QUESTIONS ON THE MATERIAL:
1/ Copy out the part of the thread on rooting cuttings starting with "You may want" and going on through "trying to achieve.".
2/ In the thread on rooting cuttings, what mix does the poster mordoria put in the small pot that holds each cutting?

DOCUMENT PASSAGE:

↓↓↓

You may want to cut down on the light. I put my growout tank by a window facing north. They get a decent amount of indirect but bright light and my cutttings have adopted very well. I think too much light may stress them out a little bit (they are still tender) plus less light at this stage will promote root growth and at this point that is really what you are trying to achieve.


----------



## housevibe7 (Sep 24, 2006)

I second this... reduced light will help a bunch


----------



## mordoria (Jan 28, 2011)

I root cuttings by placing the cutting into a small 2"-4" pot full of 80%perlite-20%cocofiber i either cover the pot with a sandwich bag or i put it into my clear domed seedling greenhouse. I dont use a ton of light. 23w Cfl works great. They will look like junk for the first few days but they should perk up in a few weeks.
Also I use cuttings with 3-4" leaves. If they are too long, it takes longer to grow.

Nice selection of cuttings. Where did ya get em?


----------



## Pumilo (Sep 4, 2010)

If they are wilted and worrying you, you can perk them back up doing this. Cut about 1/4 inch off the "stump" end and discard. Completely submerge the cutting in cool water for a few hours.


----------



## EvilLost (Jan 10, 2011)

I'm curious about the reduced light suggestion....a friend who introduced me to plant growing shockingly said the same thing to me when I grew my first set of clones directly under a MH bulb with 100% survival (and have continued to do so)


I find rooting powder and a "plug" (I like Rapid Rooter) makes the process really easy (I also much prefer a rapid rooter block in a humidity dome over the paper towel method, personally)

↑↑↑

INFORMATION SUPPLIED:
↓↓↓

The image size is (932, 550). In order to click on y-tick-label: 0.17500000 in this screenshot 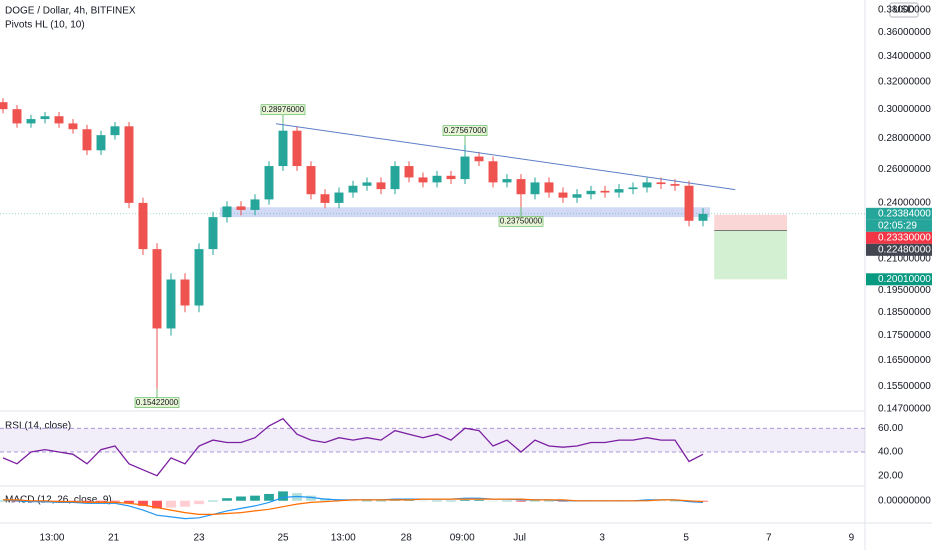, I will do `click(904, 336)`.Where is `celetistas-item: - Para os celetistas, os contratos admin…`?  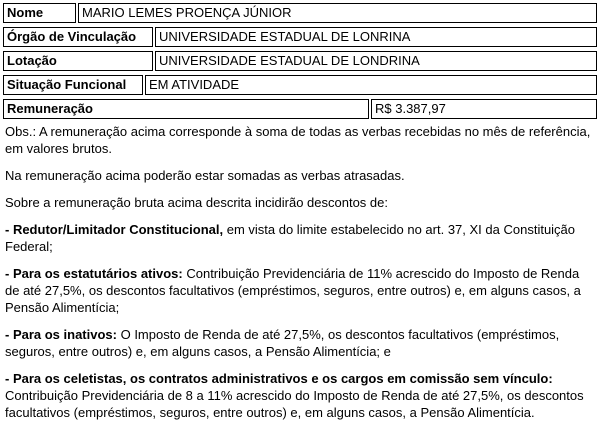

↑↑↑

ACTIVITY ANSWERS:
1/
You may want to cut down on the light. I put my growout tank by a window facing north. They get a decent amount of indirect but bright light and my cutttings have adopted very well. I think too much light may stress them out a little bit (they are still tender) plus less light at this stage will promote root growth and at this point that is really what you are trying to achieve.

2/ 80% perlite and 20% coco fiber.